▶ GOAL
Copy the lines below word for word, omitting the pictures from your answer.
** begin PROVIDED DATA **
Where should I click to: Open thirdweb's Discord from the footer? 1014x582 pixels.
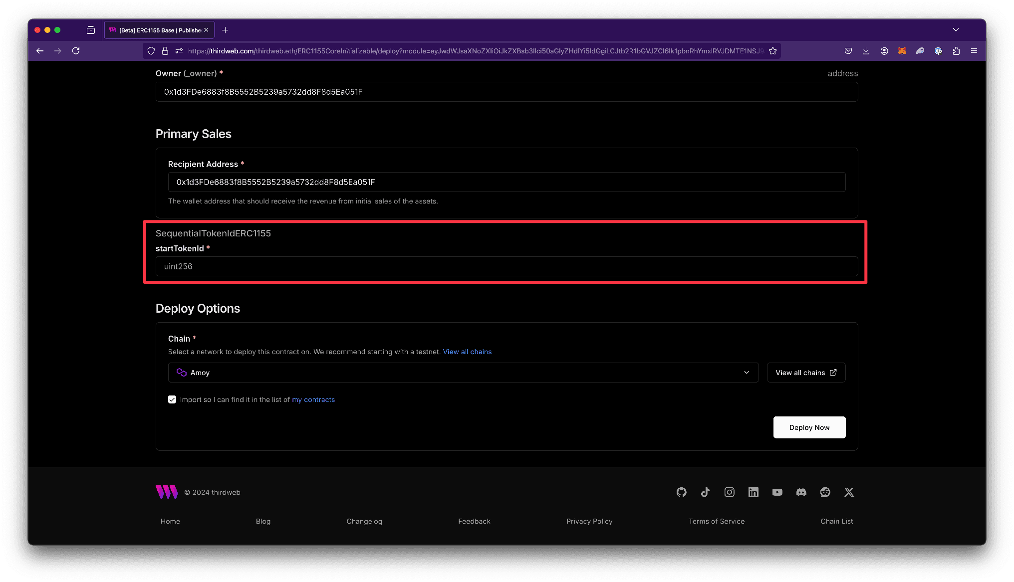pos(801,492)
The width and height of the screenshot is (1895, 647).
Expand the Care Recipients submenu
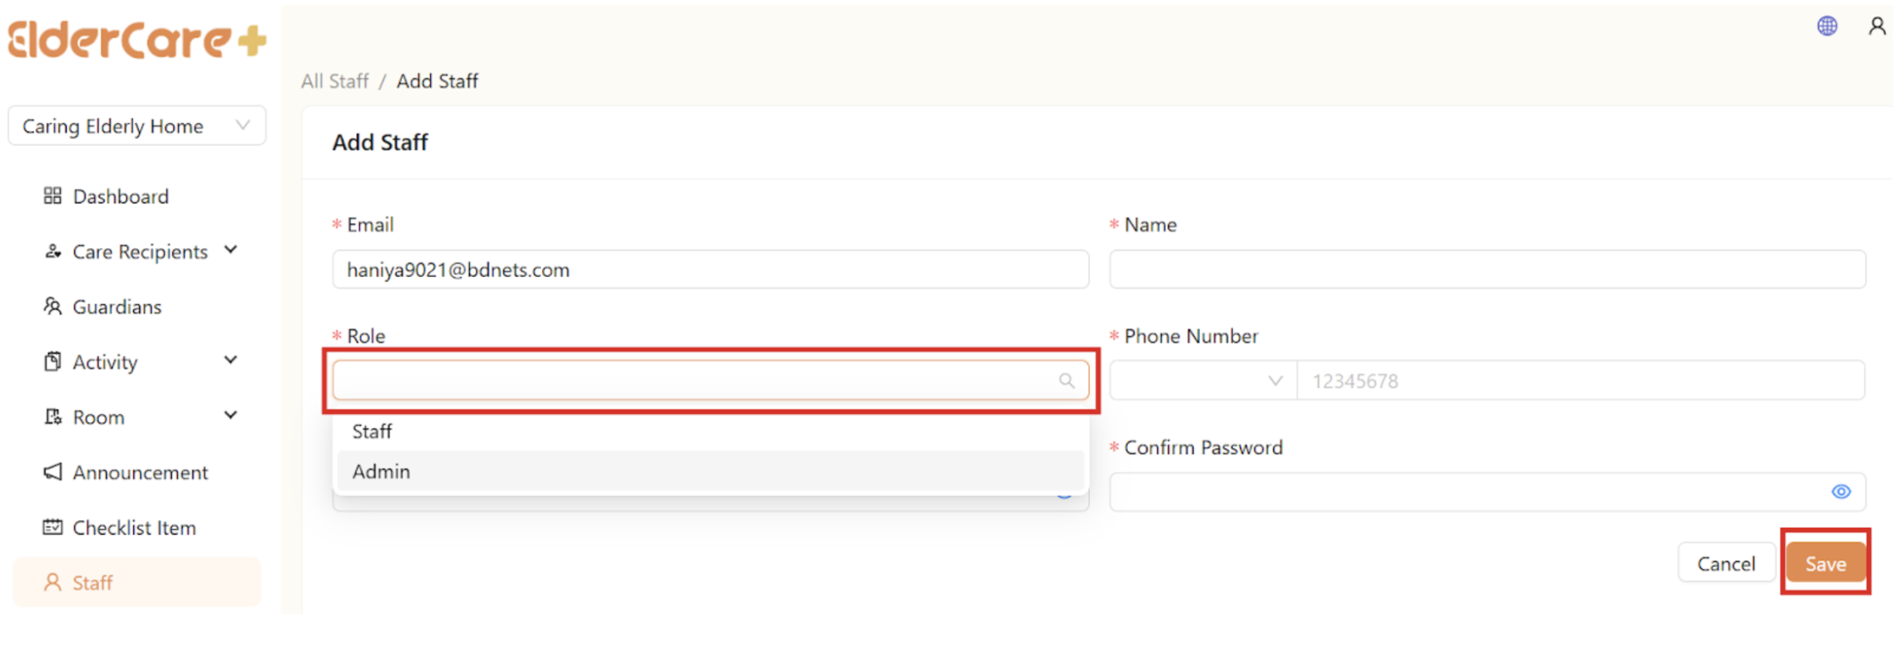(231, 250)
** end PROVIDED DATA **
▶ REPLY TO THE EXERCISE
Where should I click to: Open thirdweb's Discord from the footer? 1014x582 pixels.
pos(801,492)
The width and height of the screenshot is (1895, 647).
Expand the Care Recipients submenu
(231, 250)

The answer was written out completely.